BEGIN Dataset records
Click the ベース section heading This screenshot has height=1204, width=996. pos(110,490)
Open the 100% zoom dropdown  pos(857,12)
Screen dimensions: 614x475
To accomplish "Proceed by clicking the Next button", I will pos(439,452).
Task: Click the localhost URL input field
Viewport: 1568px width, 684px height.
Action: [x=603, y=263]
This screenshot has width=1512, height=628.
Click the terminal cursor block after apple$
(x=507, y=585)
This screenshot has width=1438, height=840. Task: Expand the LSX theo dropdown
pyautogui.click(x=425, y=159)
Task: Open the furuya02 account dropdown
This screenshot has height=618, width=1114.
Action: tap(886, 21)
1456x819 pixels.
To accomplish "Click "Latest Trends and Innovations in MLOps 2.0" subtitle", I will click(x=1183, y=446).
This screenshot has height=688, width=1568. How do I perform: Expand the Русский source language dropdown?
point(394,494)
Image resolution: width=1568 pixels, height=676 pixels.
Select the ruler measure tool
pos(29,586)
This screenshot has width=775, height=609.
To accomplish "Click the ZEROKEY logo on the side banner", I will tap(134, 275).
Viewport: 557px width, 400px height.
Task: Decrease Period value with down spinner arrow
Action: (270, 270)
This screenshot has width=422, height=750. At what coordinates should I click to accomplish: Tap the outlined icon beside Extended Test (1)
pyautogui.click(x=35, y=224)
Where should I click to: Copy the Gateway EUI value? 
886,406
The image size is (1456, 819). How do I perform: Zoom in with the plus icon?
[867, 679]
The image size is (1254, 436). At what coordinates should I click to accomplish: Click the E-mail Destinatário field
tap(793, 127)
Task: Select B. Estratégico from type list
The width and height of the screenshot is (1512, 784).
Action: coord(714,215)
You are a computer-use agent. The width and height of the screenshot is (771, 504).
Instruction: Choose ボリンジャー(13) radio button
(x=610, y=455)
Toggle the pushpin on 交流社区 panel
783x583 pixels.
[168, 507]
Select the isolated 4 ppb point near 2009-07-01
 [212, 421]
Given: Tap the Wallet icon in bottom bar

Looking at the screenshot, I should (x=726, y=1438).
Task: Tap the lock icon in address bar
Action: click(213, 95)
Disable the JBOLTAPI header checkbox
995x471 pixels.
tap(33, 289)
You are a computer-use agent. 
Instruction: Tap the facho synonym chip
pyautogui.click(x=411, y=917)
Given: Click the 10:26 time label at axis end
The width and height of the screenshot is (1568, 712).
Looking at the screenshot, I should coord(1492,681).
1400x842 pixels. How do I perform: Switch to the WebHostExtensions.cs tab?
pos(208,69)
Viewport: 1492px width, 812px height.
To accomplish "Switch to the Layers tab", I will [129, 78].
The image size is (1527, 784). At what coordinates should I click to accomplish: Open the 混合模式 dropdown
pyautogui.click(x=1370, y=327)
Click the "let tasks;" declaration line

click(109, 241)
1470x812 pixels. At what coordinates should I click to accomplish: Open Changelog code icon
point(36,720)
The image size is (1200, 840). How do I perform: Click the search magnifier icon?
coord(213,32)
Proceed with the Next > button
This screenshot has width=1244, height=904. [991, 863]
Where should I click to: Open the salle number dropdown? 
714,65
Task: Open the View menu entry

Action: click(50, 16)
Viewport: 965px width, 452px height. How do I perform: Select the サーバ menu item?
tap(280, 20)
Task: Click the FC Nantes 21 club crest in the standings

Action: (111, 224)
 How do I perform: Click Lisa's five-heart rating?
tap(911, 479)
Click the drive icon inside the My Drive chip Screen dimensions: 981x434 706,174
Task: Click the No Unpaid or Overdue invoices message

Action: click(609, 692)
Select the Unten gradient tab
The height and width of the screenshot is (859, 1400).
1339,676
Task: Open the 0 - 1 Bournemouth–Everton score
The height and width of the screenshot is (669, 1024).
END Dataset records
Problem: Rewrite the stretch of material from the line containing "Where should I click to: Open" through the end, keeping the requests and every other line. Multiply each coordinate in the answers by 0.65 and round it to a whole number, with halves rounded up.

Correct answer:
Where should I click to: Open the salle number dropdown? 
464,42
Task: Open the View menu entry

Action: click(33, 10)
Viewport: 965px width, 452px height. How do I perform: Select the サーバ menu item?
tap(182, 13)
Task: Click the FC Nantes 21 club crest in the standings

Action: (72, 146)
 How do I perform: Click Lisa's five-heart rating?
tap(592, 311)
Click the drive icon inside the My Drive chip Screen dimensions: 981x434 459,113
Task: Click the No Unpaid or Overdue invoices message

Action: click(396, 450)
Select the Unten gradient tab
The height and width of the screenshot is (859, 1400).
870,439
Task: Open the 0 - 1 Bournemouth–Everton score
The height and width of the screenshot is (669, 1024).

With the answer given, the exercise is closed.